Find the average deviation for the grouped data given below: $$ \begin{array}{|c|c|c|c|c|c|} \hline \text { Class } & \text { Frequency } \mathrm{f}_{\mathrm{i}} & \text { Class Mark } \mathrm{X}_{\mathrm{i}} & \overline{\mathrm{X}} & \left|\mathrm{X}_{\mathrm{i}}-\overline{\mathrm{X}}\right| & \mathrm{f}_{\mathrm{i}}\left|\mathrm{X}_{\mathrm{i}}-\overline{\mathrm{X}}\right| \\\ \hline 49-54 & 6 & 51.5 & 66.5 & 15 & 90 \\ \hline 55-60 & 15 & 57.5 & 66.75 & 9 & 135 \\ \hline 61-66 & 24 & 63.5 & 66.5 & 3 & 72 \\ \hline 67-72 & 33 & 69.5 & 66.5 & 3 & 99 \\ \hline 73-78 & 22 & 75.5 & 66.5 & 9 & 198 \\ \hline \end{array} $$

Short Answer

Expert verified
The average deviation for the given grouped data is \(5.94\).

* _Instruction_: Summarize the grouped-data exercise above in two sentences.

* _Raw data_:
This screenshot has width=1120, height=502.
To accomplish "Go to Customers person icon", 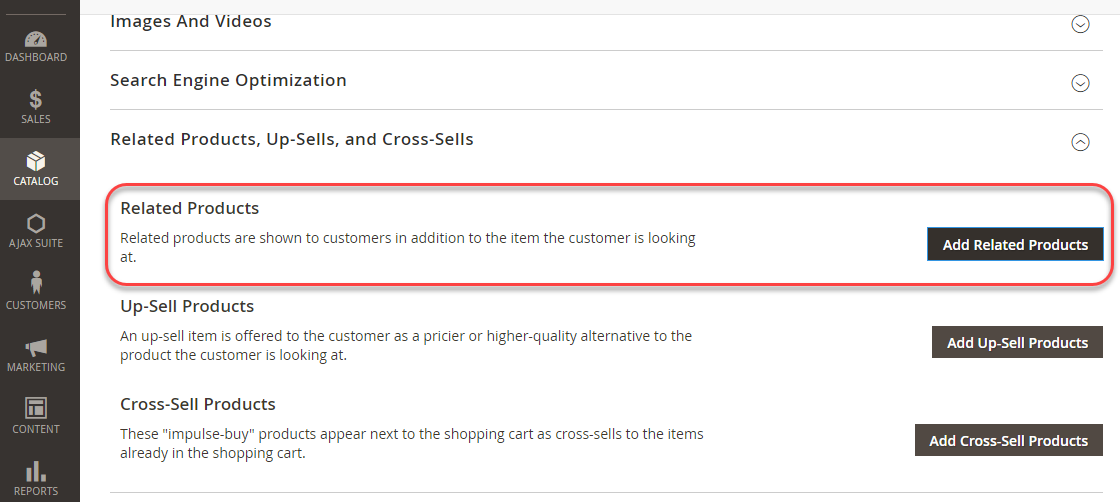I will (36, 282).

* _Result of this exercise_: The exercise asks for the average deviation of grouped data in a table of five classes, running from 49–54 to 73–78, with columns for frequency, class mark, and absolute deviation from the mean. Its expert-verified short answer gives the average deviation as 5.94.